La giovane americana si ritrova per la prima volta in visita nel vecchio mondo ed eredita inaspettatamente un discreto patrimonio, che le regala indipendenza e mezzi per poter esplorare l’Europa secondo il suo capriccio. Ed è proprio qui che tutto inizia ad andare storto, quando Isabel ha tutto, bellezza, ricchezza, un continente da esplorare e un discreto contingente di spasimanti tra cui scegliere: l’americano Caspar Gloomwood, l’inglesissimo Lord Warburton, lo sfuggente, malaticcio cugino Ralph, suo segreto benefattore, e l’enigmatico, oscuro Gilbert Osmond, dalle motivazioni dubbie e dai tanti, troppi segreti. Indovinate per quale di questi gentiluomini Isabel decide di sacrificare la tanto agognata indipendenza? Ecco, appunto.

Il suo percorso è un percorso di crescita e maturazione, al cui termine Isabel è costretta però a rendersi conto di quanto abbia sbagliato, di quanto abbia sacrificato per un uomo che in cambio non le ha dato che sofferenze e bugie.

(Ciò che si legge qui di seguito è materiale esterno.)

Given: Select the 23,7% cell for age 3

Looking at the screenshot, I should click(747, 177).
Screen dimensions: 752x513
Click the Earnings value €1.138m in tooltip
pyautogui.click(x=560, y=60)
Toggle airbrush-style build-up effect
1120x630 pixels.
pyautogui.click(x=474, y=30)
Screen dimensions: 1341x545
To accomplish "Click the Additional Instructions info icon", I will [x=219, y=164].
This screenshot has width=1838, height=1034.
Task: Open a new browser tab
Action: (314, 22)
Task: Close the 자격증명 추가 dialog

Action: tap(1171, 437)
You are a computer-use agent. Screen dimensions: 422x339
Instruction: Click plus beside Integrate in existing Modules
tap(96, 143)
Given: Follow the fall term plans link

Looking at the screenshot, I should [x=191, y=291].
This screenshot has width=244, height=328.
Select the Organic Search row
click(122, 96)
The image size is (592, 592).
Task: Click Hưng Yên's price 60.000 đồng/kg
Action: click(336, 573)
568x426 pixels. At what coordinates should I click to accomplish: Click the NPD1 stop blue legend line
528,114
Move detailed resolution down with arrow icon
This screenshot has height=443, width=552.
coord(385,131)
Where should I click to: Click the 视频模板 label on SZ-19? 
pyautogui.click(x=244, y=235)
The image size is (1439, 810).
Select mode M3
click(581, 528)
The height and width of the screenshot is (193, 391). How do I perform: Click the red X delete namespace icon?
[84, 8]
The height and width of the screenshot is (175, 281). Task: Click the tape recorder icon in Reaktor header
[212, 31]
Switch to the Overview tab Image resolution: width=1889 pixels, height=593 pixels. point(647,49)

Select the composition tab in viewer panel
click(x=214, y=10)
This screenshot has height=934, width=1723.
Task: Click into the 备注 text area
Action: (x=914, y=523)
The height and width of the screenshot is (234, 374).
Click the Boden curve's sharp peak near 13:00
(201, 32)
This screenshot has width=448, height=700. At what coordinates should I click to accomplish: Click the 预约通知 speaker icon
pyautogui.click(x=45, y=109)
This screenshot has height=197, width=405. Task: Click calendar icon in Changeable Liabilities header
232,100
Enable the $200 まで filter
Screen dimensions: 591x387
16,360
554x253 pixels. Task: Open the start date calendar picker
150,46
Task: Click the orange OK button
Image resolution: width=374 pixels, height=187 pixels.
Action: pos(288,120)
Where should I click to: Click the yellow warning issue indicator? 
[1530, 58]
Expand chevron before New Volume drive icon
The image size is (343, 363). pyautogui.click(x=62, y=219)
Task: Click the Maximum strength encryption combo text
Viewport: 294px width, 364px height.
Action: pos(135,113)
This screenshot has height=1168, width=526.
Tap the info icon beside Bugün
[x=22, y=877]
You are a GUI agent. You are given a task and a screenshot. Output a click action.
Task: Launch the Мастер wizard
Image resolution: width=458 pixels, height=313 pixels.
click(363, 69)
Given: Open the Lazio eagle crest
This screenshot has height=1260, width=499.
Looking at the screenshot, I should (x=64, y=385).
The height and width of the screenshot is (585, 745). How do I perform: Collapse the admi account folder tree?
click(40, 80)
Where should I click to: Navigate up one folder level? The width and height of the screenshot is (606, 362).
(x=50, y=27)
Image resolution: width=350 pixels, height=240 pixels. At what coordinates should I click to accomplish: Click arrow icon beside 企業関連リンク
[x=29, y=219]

Isabel scopre quanto l’amore, quello stesso sentimento che aveva evitato con cura e corteggiato con curiosità a fasi alterne, possa attutire i sensi e la ragione fino a perdere di vista la propria identità, il proprio percorso, il proprio posto nel mondo.

Nel frammento che vi propongo oggi, Isabel è un’eroina spezzata, confusa, spaventata. Ha scoperto che l’uomo che ha scelto di sposare non è la persona che sperava, ma un estraneo dal passato torbido, che non può offrirle altro che un futuro di ipocrisie e disprezzo in una gabbia dorata, una casa di specchi. La situazione tra i due esplode quando Isabel si strugge per raggiungere suo cugino Ralph, le cui condizioni di salute non lasciano più adito a speranze: il marito glielo vieta tassativamente, ma Isabel decide di partire lo stesso, essendosi resa conto di essere innamorata di Ralph, che a sua volta l’ha sempre amata. Sul letto di morte, Ralph le insegna a vivere con se stessa e con i suoi errori, a perdonarsi, ad avere ancora fiducia in quell’amore che è l’unica cosa che resta, l’unica cosa in grado di cancellare odio e dolore.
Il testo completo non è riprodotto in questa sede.